Westport has made the appropriate shifts in its business based on what is thought as the most important strategic opportunities, and getting an optimum mix of short- and long-term products. For 2014, it has strong leads on competition, and foresees considerable flexibility in its plans as the markets mature, in case things speed up or slow down.

2014 is seen as the critical breakthrough year in heavy duty trucks in North America. Westport expects to see 3% to 5% market penetration in class A trucks for natural gas this year, which is up from virtually zero in 2011. Westport would begin supplying components and HPDI kits to the Weichai and Westport JV this year, as it shifts its strategy from market creation to product sales through the joint venture in China.

On the automotive side, it is well-positioned for growth as its OEM customers expand their product offerings globally and as sales develop, and to its complete vehicle systems with Volvo and Ford. Westport also sees opportunity in the rail industry and is well-positioned to sell fuel tenders and engine systems in that market over the next few years.

Westport is investing in long-term product development at the corporate level. It is reviewing every project where it is investing money, and has established criteria to rank and evaluate the returns on its projects. This should help Westport gauge the efficiency of its investments and close down unprofitable ones going forward.

By the end of 2015, its corporate investment portfolio and other expenses, including long-term capital investments, will be covered by internal operating income, income from its joint ventures, expense recovery from its development partners and will generate strong financial returns.

Tesla's threat

So, we see that Westport has a number of plans in place to improve its business. However, it faces tangible threats from the likes of Tesla Motors. According to Tesla Motors CEO Elon Musk, 50% of new cars will be electric vehicles in 20 years. Elon Musk had said, "In 20 years more than half of new cars manufactured will be fully electric. I feel actually quite safe in that bet. That's a bet I will put money on."

In addition, Tesla recently announced that it will be building a facility known as "Gigafactory." According to Economist, "Due to start production in 2020, the giant factory will be the world's largest battery-making facility, producing, at its peak, 500,000 lithium-ion packs, more than the entire world's capacity today. That should be more than enough for Tesla's car production; the excess will probably supply not only some of its carmaking competitors but also such power sources as backups for neighbourhood grids and cellphone towers."

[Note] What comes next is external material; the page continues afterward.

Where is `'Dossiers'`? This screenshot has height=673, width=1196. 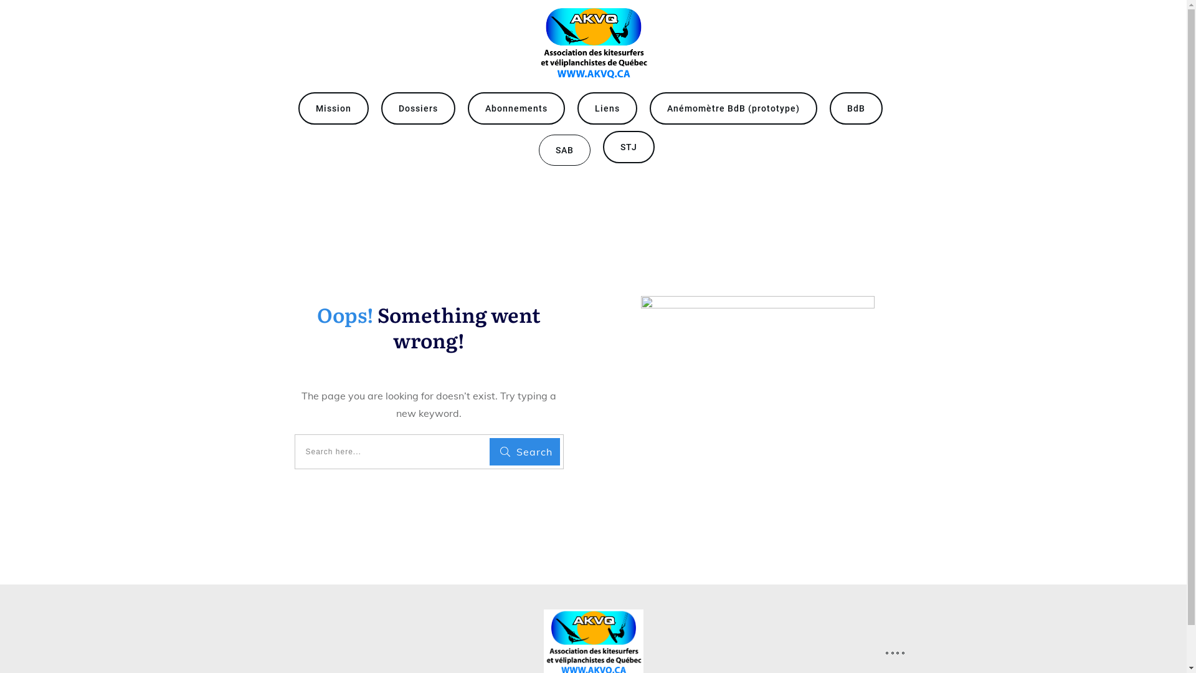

So, the mass production of lithium-ion batteries will lead to a massive drop in prices, and drive adoption of electric vehicles. As a result, this will prove to be a threat for Westport's engine sales going forward if truck owners shift to electric-powered motors.


No doubt, Westport is trying to turn its business around, but the company faces certain challenges going forward. However, investors with a higher appetite for risk can surely take a look at the stock since its earnings are projected to grow at 30% a year for the next five years, but they should keep in mind that it is not a sure-shot winning investment.

Disclosure: I have no positions in any stocks mentioned, and no plans to initiate any positions within the next 72 hours. I wrote this article myself, and it expresses my own opinions. I am not receiving compensation for it (other than from Seeking Alpha). I have no business relationship with any company whose stock is mentioned in this article.